During courtship, they took romantic, countryside walks together in the springtime (2:10). Later, they took a springtime "second honeymoon" in the country to keep the honeymoon spirit alive. "Come, my beloved, let us go out into the country. Let us spend the night in the villages. Let us rise early and go to the vineyards; let us see whether the vine has budded and its blossoms opened....There I will give you my love" (7:11-12). Keep the spark in your marriage! Invest quality time to do things together and go places together. Shared memories of good times together will sweeten your marriage. Make a regular date with your spouse, at least once a month.

Courtesy and kindness help to keep the honeymoon spirit alive. She deemed Solomon "so pleasant" (1:16). He said she is "altogether lovely" (4:7). We mind our manners toward each other in word and deed. "That best portion of a good man's life,/ The little, nameless, unremembered acts/ Of kindness and love" (William Wordsworth).

BECOME BEST FRIENDS

Solomon and his bride became best friends. "This is my beloved and this is my friend" (5:16). In sharing a life together, you should develop a unity of interest and mutual appreciation. This makes it possible to become best friends.

Marital friendship means we can bare our soul and share our innermost hopes, dreams, fears, pain and joy. Do you know your mates greatest fear or disappointment? Their fondest dream?
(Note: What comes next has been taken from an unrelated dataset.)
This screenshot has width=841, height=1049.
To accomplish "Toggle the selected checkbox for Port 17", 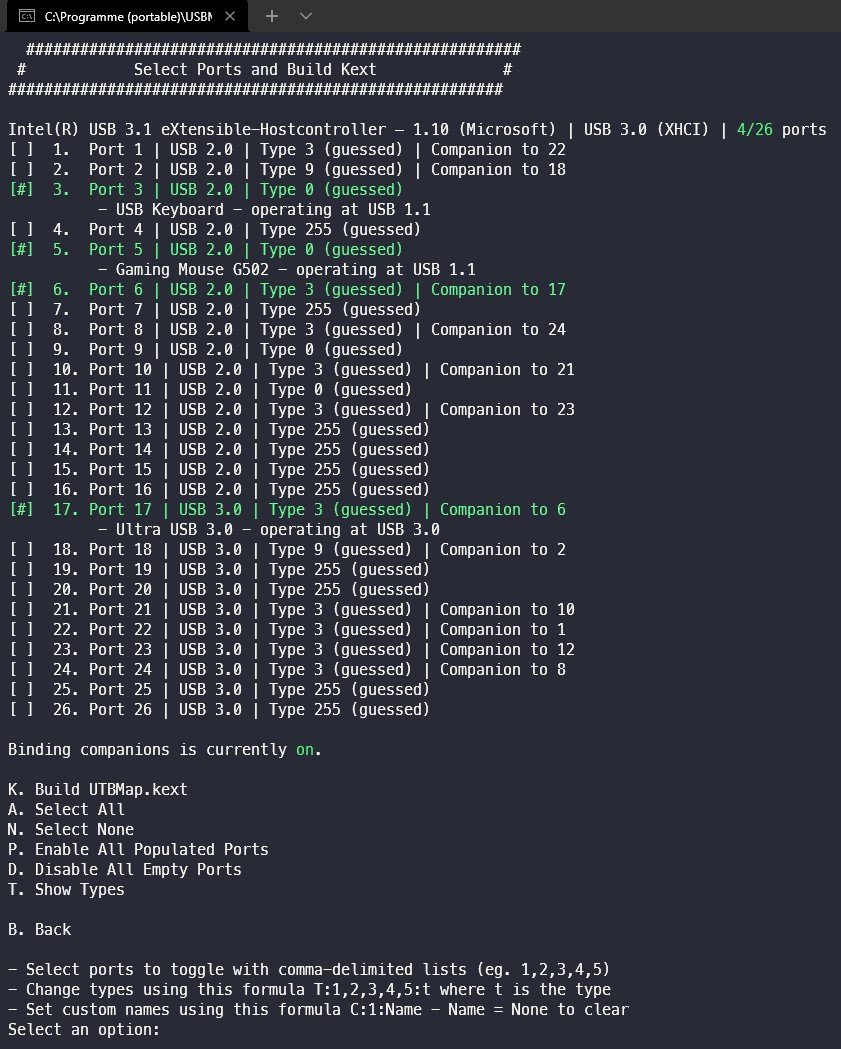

The trust of mutual friendship means we can do this without fear of being ignored, misunderstood or ridiculed. "A friend loves at all times" (Prov. 17:17). Someone has said, "A friend is one who comes in when the rest of the world goes out." You can count on a friend. Friends may have problems. Yet, you're not going to get rid of a true friend.

LOVE FOR A LIFETIME

Here is the climax of Song of Solomon: "Put me like a seal over your heart, like a seal on your arm. For love is as strong as death, jealously is as severe as Sheol; its flashes are flashes of fire, the very flame of the Lord. Many waters cannot quench love, nor will rivers overflow it; if a man were to give all the riches of his house for love, it would be utterly despised" (8:6-7).

She wants to be Solomon's most prized possession. This "seal" in his heart marked her as his most cherished possession. This love would influence his "heart" (thoughts) and "arm" (actions). True love means our spouse is always at the center of our concern. They are in our daily thoughts. Love for a lifetime is as irreversible and absolute as "death." We are in this marriage together for life! True love is exclusively zealous and possessive as "Sheol" (the grave). Once it has you, it has you. We will make this marriage work! Love's jealousy properly admits no rivals. It's genuine care seeks only the highest good of the other. Love's energy shines through like "fire." It isn't easily quenched by the cold water of life's challenges. "Many waters cannot quench love" because it has an invincible power to persevere against a flood of problems. Your problems can be an opportunity to draw you closer together, to depend on each other more. Love is priceless. Billionaire Aristotle Onassis said he would give all his wealth for one successful marriage. Love cannot be bought or kept together by material things. People are more important than things. "Better is a dinner of herbs where love is, than a fatted calf with hatred" (Prov.15:17). We learn the power of love's enduring flame from "the Lord." Such will brace us for the storms of life. Marriage is best practiced by those who love God and one another. He is the author and support of such love, for He is all love (1 John 4:8).

Jesus Christ needs to be Lord of your life and marriage. He will give blessing, meaning and direction to your relationship. We learn from Him to help each other, by loving each other when we are not very lovable.

Your marriage will be only as good as you work at it to be -- no more, no less. By following God's divine marriage counseling, we will have a taste of heaven on earth.